I mean, if that LSD gets in the bloodstream,

you're gonna have, you know, you're gonna have a trip.

I would not advise using LSD as a first aid.

@gatorneiljr asks, Didn't Cary Grant's doctor

prescribe him LSD for depression?

I remember reading he once told a friend

that it was the best thing he ever did in his entire life.

Well, it's true.

Cary Grant received psychedelic therapy in Los Angeles

in the late '50s.

He had many sessions

and he claimed that it was absolutely liberating.

@AOC tweets, It is ridiculous that Congress upholds

war on drugs-era were barriers on federal research

into substances like psilocybin, ibogaine, and MDMA

when early results are indicating major promise

in treating PTSD, addiction, and more.

I'm trying, again, to lift them

so we can pursue the science.

The research itself is not being stopped

because of the drug war.

The FDA and the DEA has approved

these university research trials.

The barriers right now are to federal money

being used to support this research.

So far, with one small exception,

NIH money has not been available for psychedelic research.

It's just considered too controversial.

So all the amazing research that's been done

to look at the potential of psilocybin and MDMA

to treat trauma, to treat addiction, to treat depression,

has all been done using private money, private philanthropy,

but really if the research is gonna gain legitimacy

and scale up as it needs to,

the NIH is gonna need to step in.

And anything politicians can do to encourage that

is, I think, really, really helpful.

The one exception I alluded to is there is an NIMH grant

that was given to someone in a laboratory at Yale

who was studying psilocybin as a treatment

for obsessive compulsive disorder.

So this may represent a crack in the wall

and a new opening toward federal support

for psychedelic research,

which is really overdue at this point.

@katieweston asked, Why are psychedelics so frowned upon?

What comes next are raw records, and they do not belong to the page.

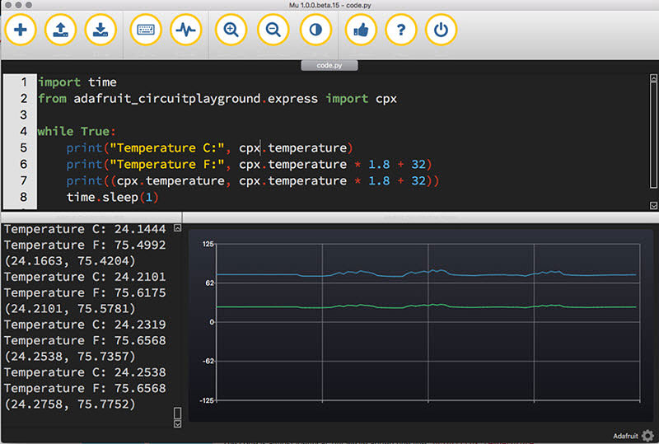Open the settings gear in the status bar
The width and height of the screenshot is (659, 444).
pos(647,436)
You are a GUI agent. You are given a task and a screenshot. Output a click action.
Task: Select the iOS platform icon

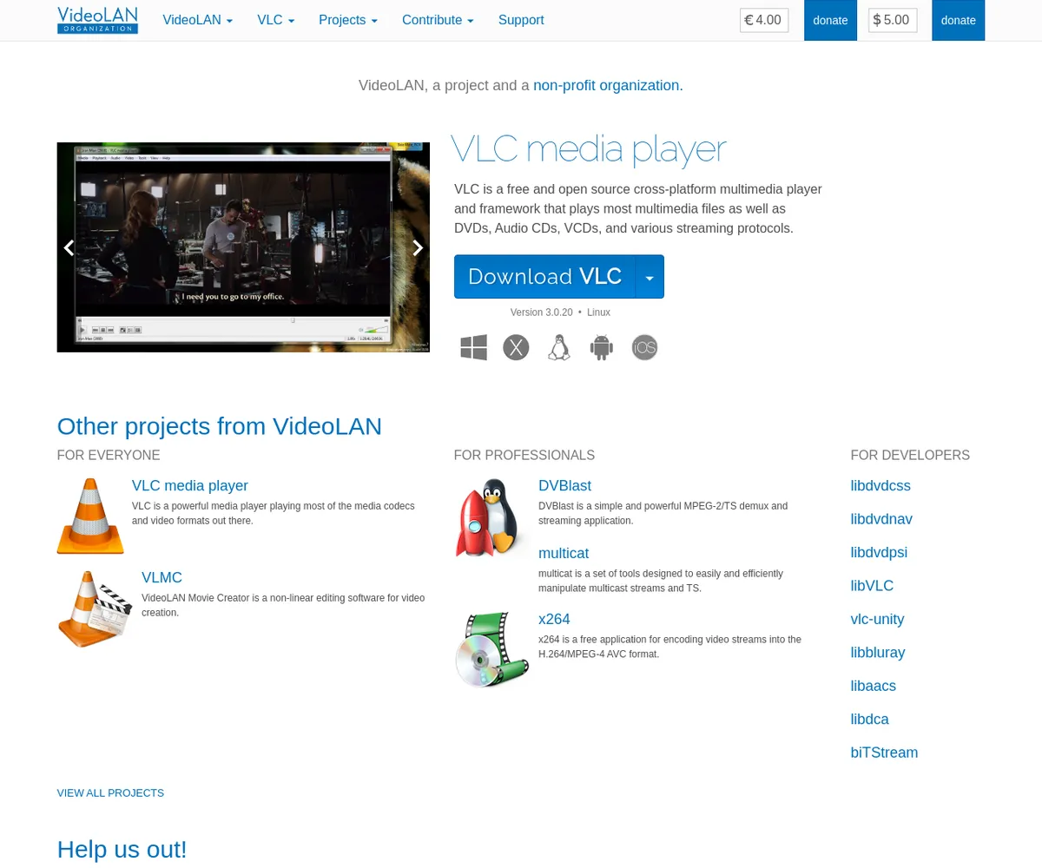644,347
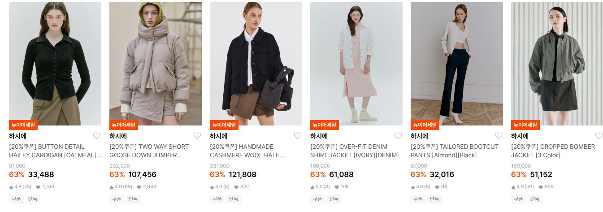
Task: Click 단독 tag under the bomber jacket
Action: pyautogui.click(x=535, y=199)
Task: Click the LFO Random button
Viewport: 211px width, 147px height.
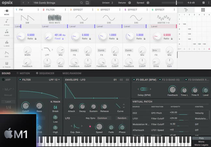Action: coord(122,118)
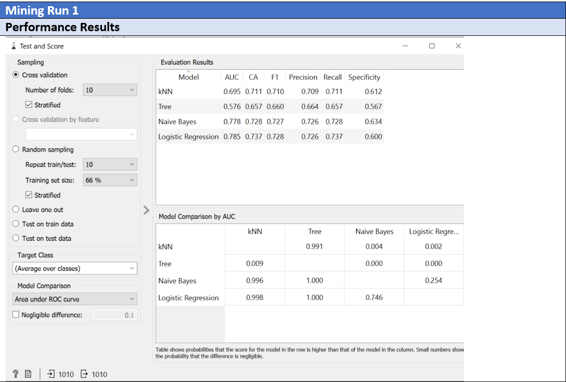The width and height of the screenshot is (566, 382).
Task: Collapse the sampling panel with the chevron
Action: [146, 210]
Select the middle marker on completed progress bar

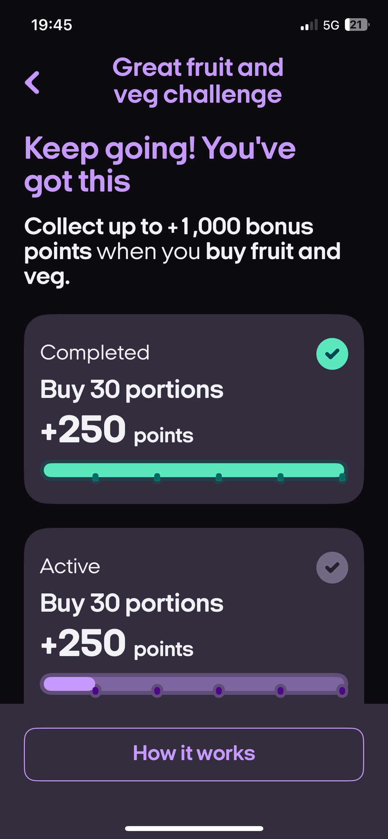(x=218, y=477)
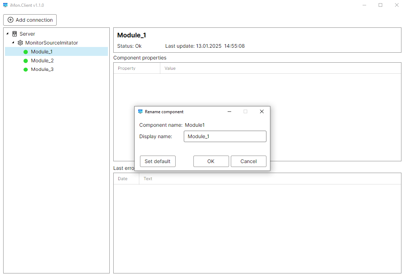Close the Rename component dialog
The image size is (405, 277).
(x=261, y=112)
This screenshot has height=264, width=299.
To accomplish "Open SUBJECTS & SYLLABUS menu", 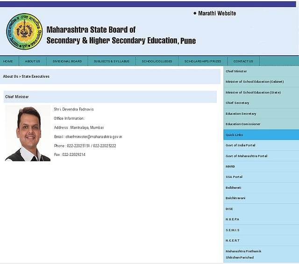I will (111, 61).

You know, there was a lot of baggage

that got attached to psychedelics in the '60s.

They were regarded as really disruptive to society,

and in many ways they were.

But their identity is changing right now

and that's what's really interesting to watch,

in that they may help us to address

the mental health crisis.

We have a tremendous mental health crisis.

One in five Americans have struggled

with their mental health.

And so, we may look at psychedelics within five years

or 10 years as important tools of healing

rather disrupters of society.

So, those are all the questions for today.

Before I leave you, I just wanna remind you

that right now taking psychedelics as illegal,

it's risky to your mental health, so proceed with caution.

And thanks for watching Psychedelics Support.